Azevedo Soares não esconde a colagem à direita do partido dizendo que esta era "absolutamente dispensável, quando as sondagens mostram que nós perdemos votos à esquerda".
As críticas de Azevedo Soares são também partilhadas por Ribau Esteves, este também antigo secretário-geral do PSD, ao afirmar que "alguns dos nomes apresentados são inenarráveis" e diz mesmo "não compreender a sua lógica".
Marques Mendes mostrou-se mais polido em relação às escolhas de Manuela Ferreira Leite e nem quis comentar publicamente as listas que foram apresentadas, mas o antigo líder do PSD não esconde as suas desconfianças em relação à actual liderança.

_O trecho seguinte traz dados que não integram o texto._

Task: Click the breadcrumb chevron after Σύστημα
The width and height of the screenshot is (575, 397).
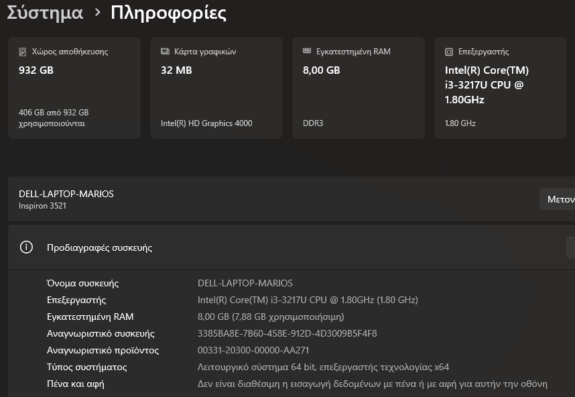Action: pos(97,13)
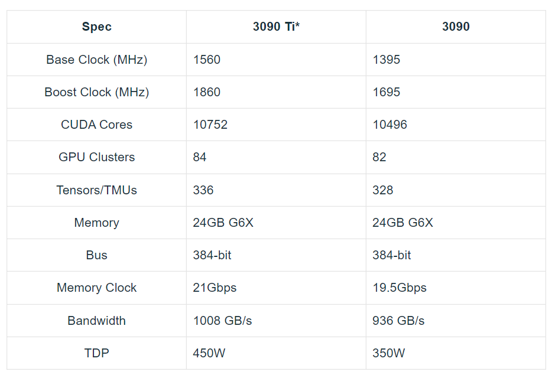Click the GPU Clusters row label

pyautogui.click(x=96, y=157)
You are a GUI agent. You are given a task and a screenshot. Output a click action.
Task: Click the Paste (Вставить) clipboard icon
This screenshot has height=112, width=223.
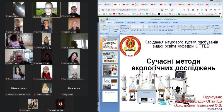tap(104, 27)
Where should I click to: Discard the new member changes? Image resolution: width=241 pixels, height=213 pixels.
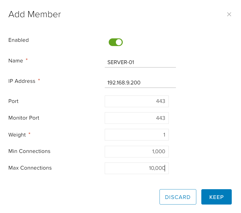coord(178,197)
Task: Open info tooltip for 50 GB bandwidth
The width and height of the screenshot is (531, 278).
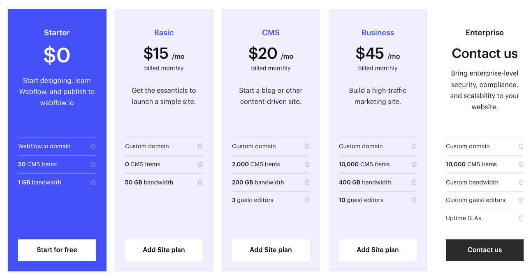Action: coord(200,182)
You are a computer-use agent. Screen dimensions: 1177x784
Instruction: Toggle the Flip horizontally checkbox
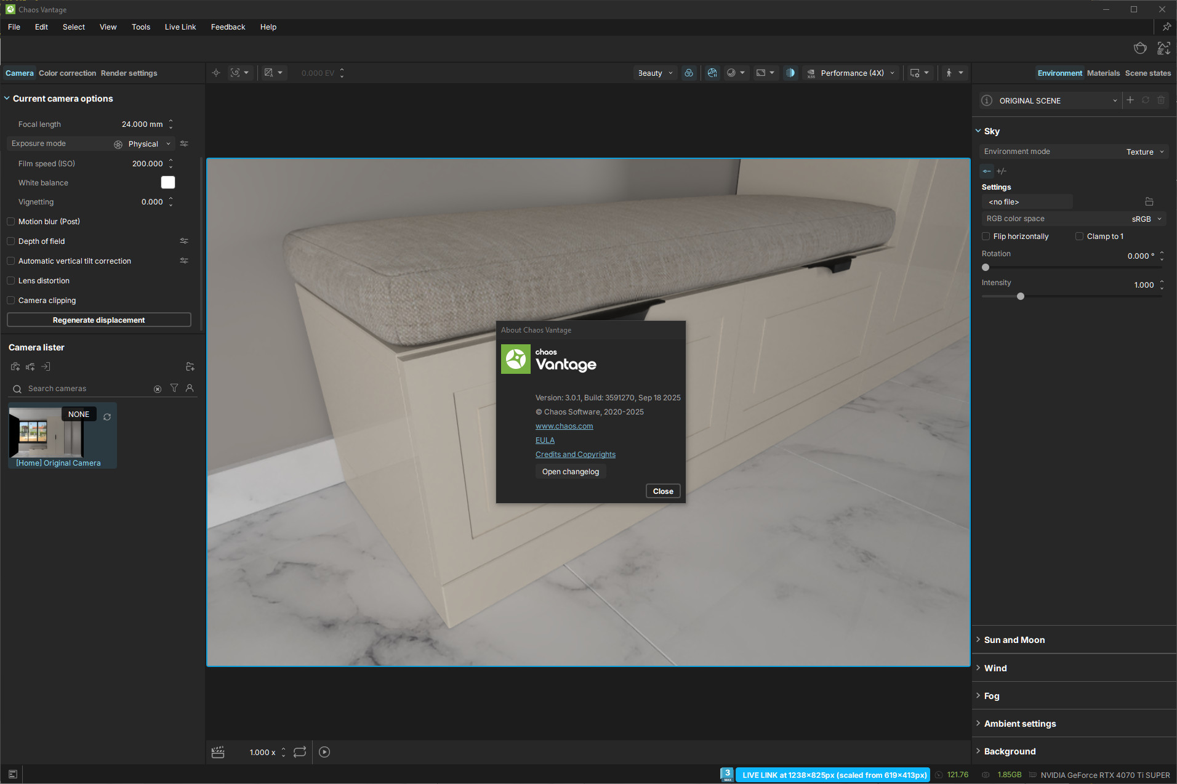tap(986, 236)
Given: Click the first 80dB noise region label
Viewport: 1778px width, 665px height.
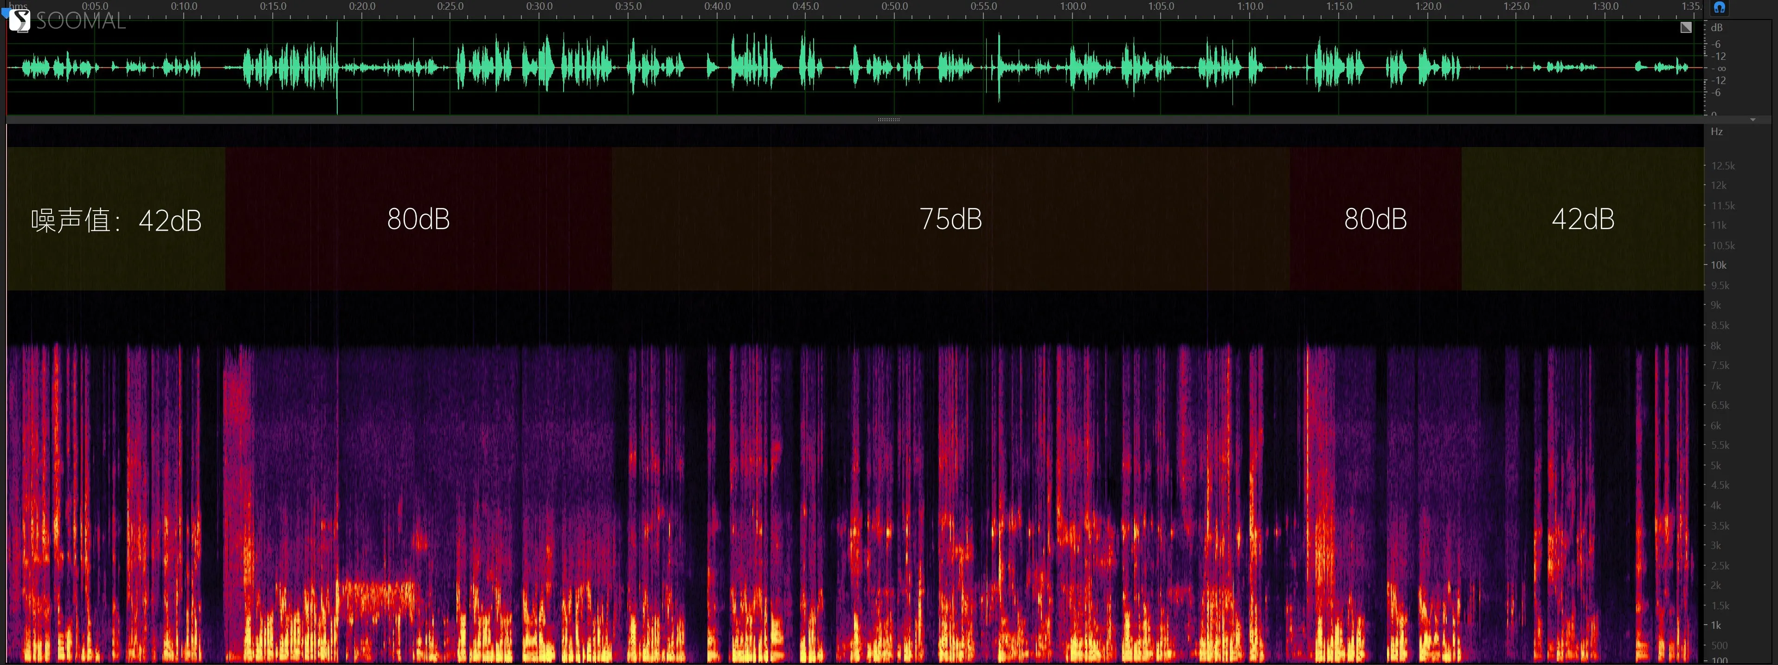Looking at the screenshot, I should point(418,219).
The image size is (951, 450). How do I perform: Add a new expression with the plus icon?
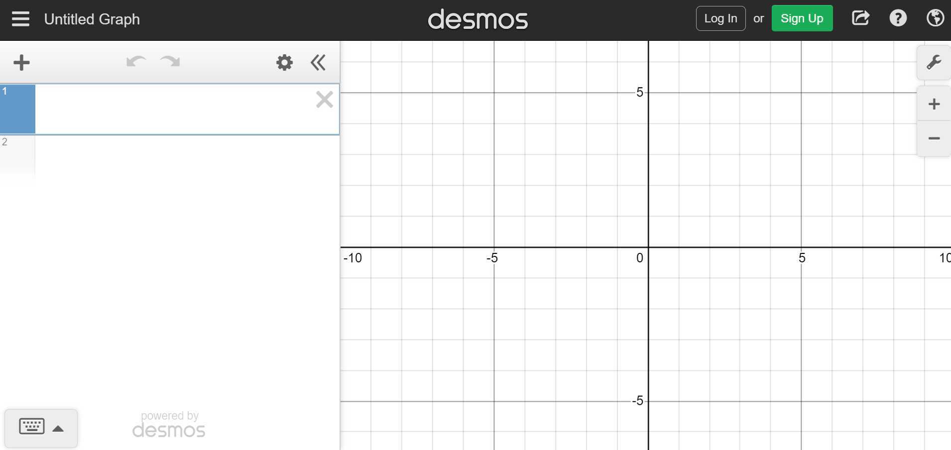pyautogui.click(x=21, y=62)
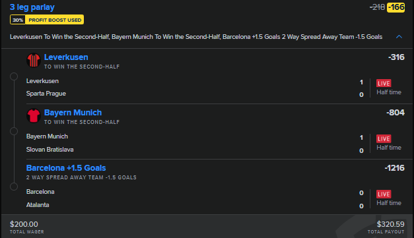Open the 3 leg parlay heading
414x238 pixels.
(32, 7)
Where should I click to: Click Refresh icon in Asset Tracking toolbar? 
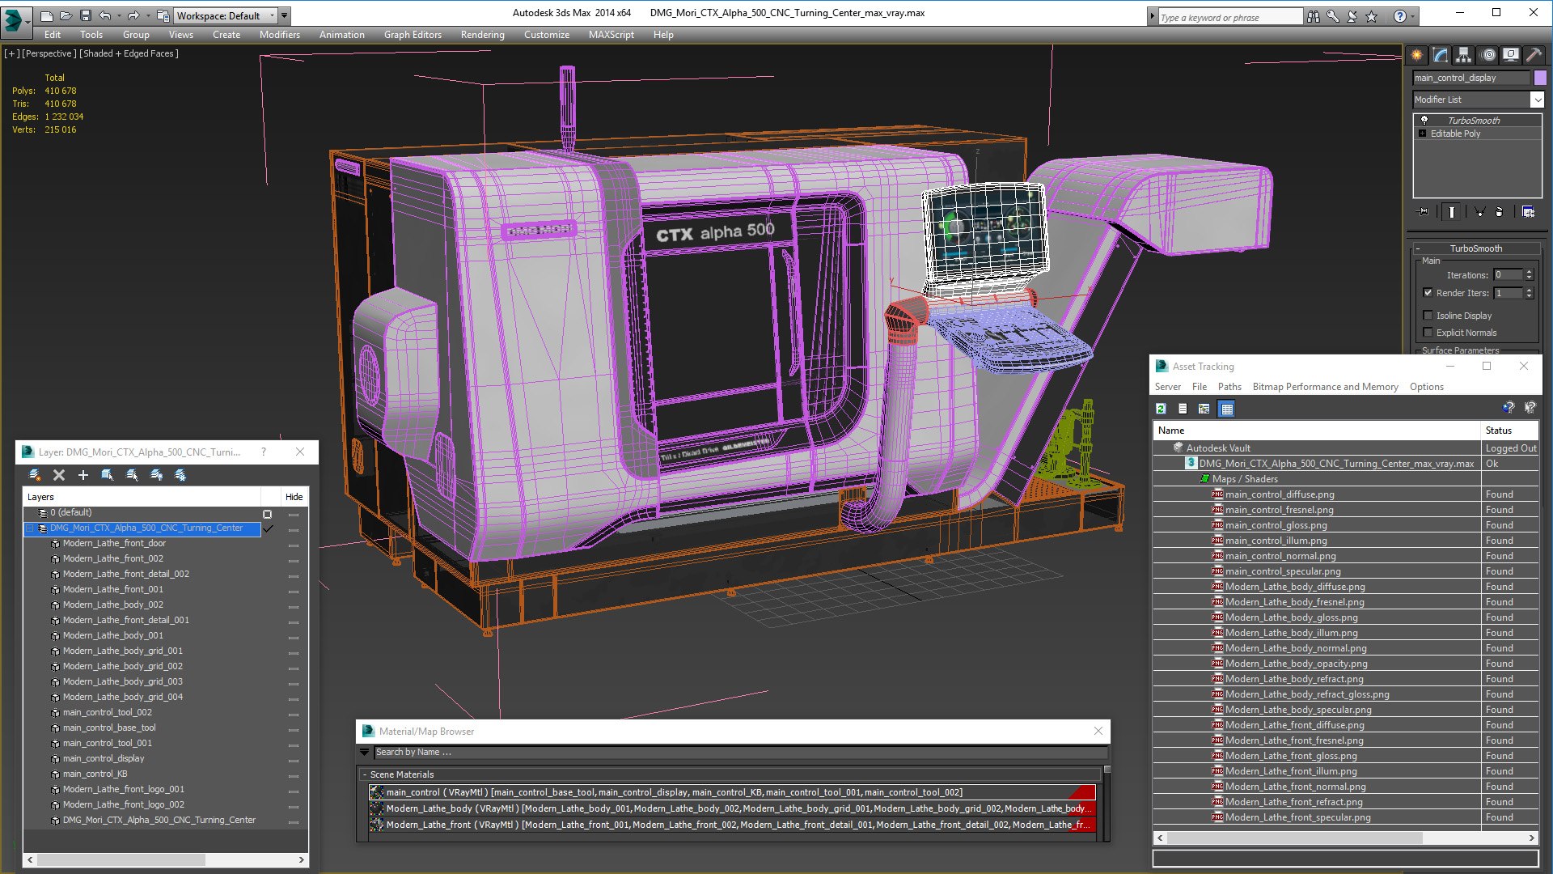(x=1162, y=409)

Recorde-se que ainda muito recentemente Marques Mendes criticou a apatia de Manuela Ferreira Leite em relação à lei da inibição de candidaturas de cidadãos com processos judiciais e mais criticas deve ter juntado quando soube que a Presidente do partido integrou nas listas por Lisboa os nomes de António Preto e Helena Lopes da Costa, ambos com processos em Tribunal, o primeiro por fraudes fiscais e o segundo por abuso de poder.
Outros dos históricos do PSD, Ângelo Correia, não concorda com as escolhas de Manuela Ferreira Leite mas apenas diz que tem "critérios diferentes" embora reconheça não poder afirmar que "os seus são melhores".
Ângelo Correia não deixou ainda de lamentar a exclusão das listas de Pedro Passos Coelho e foi bem claro sobre o assunto ao afirmar ao expresso que "se Ferreira Leite falhar, foi ela própria que escolheu o seu sucessor".